Educação Em questão

A Epistemologia da Universidade segundo Carlos Subirats Rüggeberg

Por Elena Godoy

publicado originalmente como <www.partes.com.br/emquestao/auniversidade.asp>

Elena Godoi é professora universitária.
elenagodoy2109@hotmail.com

O fim da ditadura, no início dos anos 80, fazia esperar a volta de uma normalidade na vida política, cultural e científica e, portanto, uma profunda renovação no mundo universitário brasileiro. Essa renovação não teve lugar. Embora houvessem acabado as nomeações a dedo e mudado os cargos acadêmicos através das eleições, o mundo universitário não experimentou a transformação democrática que inicialmente se deu na vida política brasileira. Não houve uma verdadeira transição democrática na Universidade. Isso possibilitou com que ficassem praticamente intactas algumas das estruturas autoritárias da Universidade da ditadura. Assim, por exemplo, à semelhança do que acontecia durante aquele período, a vida universitária continua regida por detentores de cargos administrativos cuja legitimidade está à margem de sua capacidade docente ou pesquisadora. Hoje, da mesma maneira que ontem, a administração universitária, por um lado, e a qualidade científica e docente, por outro, continuam sendo instâncias paralelas que, em alguns casos, estão representadas por grupos com interesses não apenas diferentes, mas radicalmente opostos. A falta de democracia no mundo universitário permitiu que clãs de funcionários, algumas vezes de forma independente, outras vezes subordinados, em primeiro lugar, aos interesses de partidos políticos e, em segundo lugar, aos interesses de grupos de pressão de características diversas (…), tenham se transformado em poderosíssimos grupos de pressão que impõem sua lei à margem de qualquer racionalidade acadêmica baseada em critérios de qualidade e de competitividade.
+--
◆ **Exercícios**
(1) De acordo com o texto sobre a universidade, quando terminou a ditadura?
(2) Substitua "Epistemologia" por "Filosofia" no texto sobre a universidade e reescreva o trecho que começa em "Educação Em questão" e segue até "é professora universitária.".
+--
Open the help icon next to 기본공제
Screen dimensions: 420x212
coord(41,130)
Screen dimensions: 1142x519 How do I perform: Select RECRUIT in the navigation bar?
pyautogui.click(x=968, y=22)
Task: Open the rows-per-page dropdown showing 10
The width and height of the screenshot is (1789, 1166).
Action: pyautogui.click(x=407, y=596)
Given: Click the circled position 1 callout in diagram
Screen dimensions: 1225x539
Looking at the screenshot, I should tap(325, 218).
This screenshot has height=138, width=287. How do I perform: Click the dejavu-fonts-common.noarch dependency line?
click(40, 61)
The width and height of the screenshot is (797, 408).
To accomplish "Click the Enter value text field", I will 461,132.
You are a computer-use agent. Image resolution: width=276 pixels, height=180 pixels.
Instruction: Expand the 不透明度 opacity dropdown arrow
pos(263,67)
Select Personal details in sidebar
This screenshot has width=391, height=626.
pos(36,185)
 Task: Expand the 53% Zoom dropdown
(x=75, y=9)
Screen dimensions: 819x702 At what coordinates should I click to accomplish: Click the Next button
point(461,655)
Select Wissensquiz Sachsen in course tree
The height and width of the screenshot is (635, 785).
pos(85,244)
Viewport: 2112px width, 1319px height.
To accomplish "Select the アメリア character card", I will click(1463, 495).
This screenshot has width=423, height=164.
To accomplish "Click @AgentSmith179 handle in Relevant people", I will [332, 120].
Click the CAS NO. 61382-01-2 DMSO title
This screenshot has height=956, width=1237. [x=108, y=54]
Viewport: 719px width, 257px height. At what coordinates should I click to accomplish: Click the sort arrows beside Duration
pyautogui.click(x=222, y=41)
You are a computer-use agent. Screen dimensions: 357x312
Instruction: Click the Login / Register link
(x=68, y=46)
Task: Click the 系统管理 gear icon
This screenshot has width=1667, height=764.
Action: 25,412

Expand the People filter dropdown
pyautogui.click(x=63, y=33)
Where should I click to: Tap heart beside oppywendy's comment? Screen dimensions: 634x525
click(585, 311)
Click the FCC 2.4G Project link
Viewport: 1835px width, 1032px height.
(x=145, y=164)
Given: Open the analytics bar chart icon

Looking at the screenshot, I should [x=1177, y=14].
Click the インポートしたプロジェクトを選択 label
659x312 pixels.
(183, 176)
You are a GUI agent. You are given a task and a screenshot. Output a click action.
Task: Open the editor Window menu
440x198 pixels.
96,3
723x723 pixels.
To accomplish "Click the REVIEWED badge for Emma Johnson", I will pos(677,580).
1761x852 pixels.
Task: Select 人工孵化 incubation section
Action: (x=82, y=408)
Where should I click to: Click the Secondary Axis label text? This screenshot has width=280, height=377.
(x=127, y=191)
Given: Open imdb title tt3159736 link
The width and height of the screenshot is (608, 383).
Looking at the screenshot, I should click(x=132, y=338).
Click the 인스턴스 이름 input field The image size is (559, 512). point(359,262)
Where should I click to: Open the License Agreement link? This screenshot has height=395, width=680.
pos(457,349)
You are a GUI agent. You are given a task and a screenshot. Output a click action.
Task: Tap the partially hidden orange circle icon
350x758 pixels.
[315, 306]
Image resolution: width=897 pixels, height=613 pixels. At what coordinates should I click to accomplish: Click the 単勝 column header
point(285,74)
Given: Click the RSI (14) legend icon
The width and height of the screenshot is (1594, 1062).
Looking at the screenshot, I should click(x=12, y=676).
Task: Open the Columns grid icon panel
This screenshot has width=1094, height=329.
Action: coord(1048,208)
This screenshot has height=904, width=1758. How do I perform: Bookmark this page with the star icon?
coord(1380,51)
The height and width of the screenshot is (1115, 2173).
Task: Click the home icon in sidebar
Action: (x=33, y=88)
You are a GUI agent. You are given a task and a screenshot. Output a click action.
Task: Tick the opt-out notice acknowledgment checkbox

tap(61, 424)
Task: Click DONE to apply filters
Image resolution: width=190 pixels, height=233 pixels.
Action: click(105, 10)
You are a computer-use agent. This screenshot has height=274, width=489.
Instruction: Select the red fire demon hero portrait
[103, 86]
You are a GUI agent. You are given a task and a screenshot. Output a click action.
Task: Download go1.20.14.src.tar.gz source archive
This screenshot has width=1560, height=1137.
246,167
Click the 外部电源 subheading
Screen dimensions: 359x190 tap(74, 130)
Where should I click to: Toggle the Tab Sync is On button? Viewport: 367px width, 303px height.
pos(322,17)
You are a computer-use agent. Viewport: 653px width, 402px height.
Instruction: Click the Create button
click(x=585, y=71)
+--
◆ **Soluções do exercício**
(1) No início dos anos 80.

(2)
Educação Em questão

A Filosofia da Universidade segundo Carlos Subirats Rüggeberg

Por Elena Godoy

publicado originalmente como <www.partes.com.br/emquestao/auniversidade.asp>

Elena Godoi é professora universitária.